GELORA.CO - Nama Wakil Ketua Umum AMPI, Muhammad Arief Rosyid Hasan menjadi sorotan publik setelah pernyataannya yang dinilai berlebihan dalam membela Ketua Umum Partai Golkar, Bahlil Lahadalia, viral di media sosial.
Jejak karier Arief berawal dari dunia organisasi kemahasiswaan. Ia pernah menjabat sebagai Ketua Umum Pengurus Besar Himpunan Mahasiswa Islam (PB HMI) pada periode 2013–2015.
Karier politik Arief mulai menanjak ketika dipercaya menjadi Wakil Direktur Milenial Tim Kampanye Nasional (TKN) Joko Widodo–Ma’ruf Amin pada Pemilihan Presiden 2019. Sejak saat itu, ia mulai mengisi sejumlah posisi strategis di lingkungan badan usaha milik negara (BUMN).
Dalam perjalanan kariernya sebagai komisaris, Arief tercatat menduduki beberapa jabatan penting. Pada 2020, ia diangkat sebagai Komisaris PT Bank Syariah Mandiri. Setahun kemudian, pada 2021, Arief ditetapkan sebagai Komisaris Independen PT Bank Syariah Indonesia (BSI). Penunjukan tersebut diputuskan melalui Rapat Umum Pemegang Saham Luar Biasa (RUPSLB) BRI Syariah pada 15 Desember 2020.

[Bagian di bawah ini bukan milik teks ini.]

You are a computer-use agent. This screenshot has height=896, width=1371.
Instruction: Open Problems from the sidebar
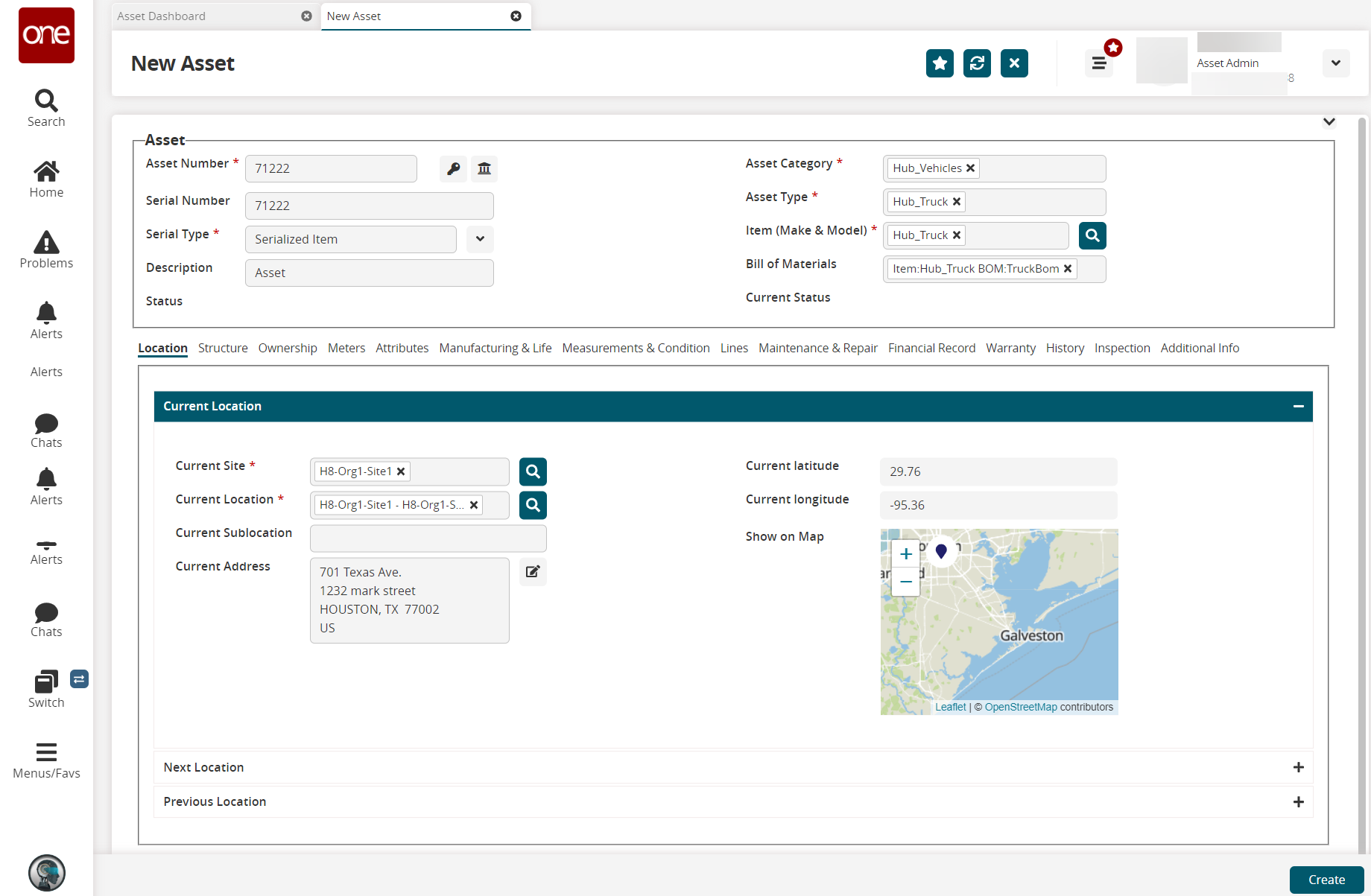[x=46, y=250]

Pada 2023, Arief kembali aktif dalam politik praktis dengan menjabat sebagai Komandan Pemilih Muda dalam Tim Kampanye Nasional Prabowo Subianto–Gibran Rakabuming Raka. Pada tahun yang sama, ia mengundurkan diri dari jabatannya sebagai komisaris BSI.
Di tengah sorotan terhadap kiprahnya, data Laporan Harta Kekayaan Penyelenggara Negara (LHKPN) mengungkap adanya lonjakan signifikan kekayaan Arief saat masih menjabat sebagai Komisaris Independen BSI Tbk.
Kekayaan Fantastis Arief Rosyid
Berdasarkan penelusuran LHKPN yang dilaporkan kepada Komisi Pemberantasan Korupsi (KPK), total harta kekayaan Arief tercatat nyaris meningkat dua kali lipat dalam kurun waktu satu tahun. Peningkatan tersebut mencapai Rp1.650.091.280 atau sekitar 99,64 persen.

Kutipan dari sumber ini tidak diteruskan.